Padahal ratifikasi Convention on the Elimination of all Forms of Discrimination Against Women (CEDAW) oleh Indonesia 35 tahun yang lalu mengamanatkan kata perempuan dalam women machinery yang ada di Indonesia, baik Kementerian Pemberdayaan Perempuan maupun Komnas Perempuan.

“Dalam hal ini bukan berarti dua institusi ini anti pada keluarga, melainkan Indonesia perlu memperkuat institusi ini khususnya diskriminasi dan kekerasan berbasis gender terhadap perempuan.

Karena pembiaran diskriminasi dan kekerasan akan merapuhkan ketahanan keluarga, namun isu perempuan tidak selalu terselesaikan dan dikecilkan dalam isu keluarga,” ucap dia.

Penguatan kedua institusi national women’s machineries ini pun perlu dukungan baik politis dan substantif untuk menopang kerja-kerjanya.

Perlu ada kejelasan program dan strategi yang dilakukan agar tidak setengah-setengah yang berimplikasi pada kewenangan, cakupan kerja dan anggaran.

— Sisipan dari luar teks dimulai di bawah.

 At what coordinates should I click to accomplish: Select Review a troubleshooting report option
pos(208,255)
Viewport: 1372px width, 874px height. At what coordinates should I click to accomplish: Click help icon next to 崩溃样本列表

Ratifikasi CEDAW saat ini juga masih sangat kurang sosialisasi, sehingga negara maupun masyarakat perempuan menjadi jauh dari informasi tentang hak-hak perempuan.

"Oleh karena itu negara perlu kembali menggencarkan isu-isu HAM perempuan, termasuk melakukan penerapan pengarusutamaan gender dengan perspektif yang tidak buta atau netral gender, namun berpihak pada yang rentan,” ucap dia.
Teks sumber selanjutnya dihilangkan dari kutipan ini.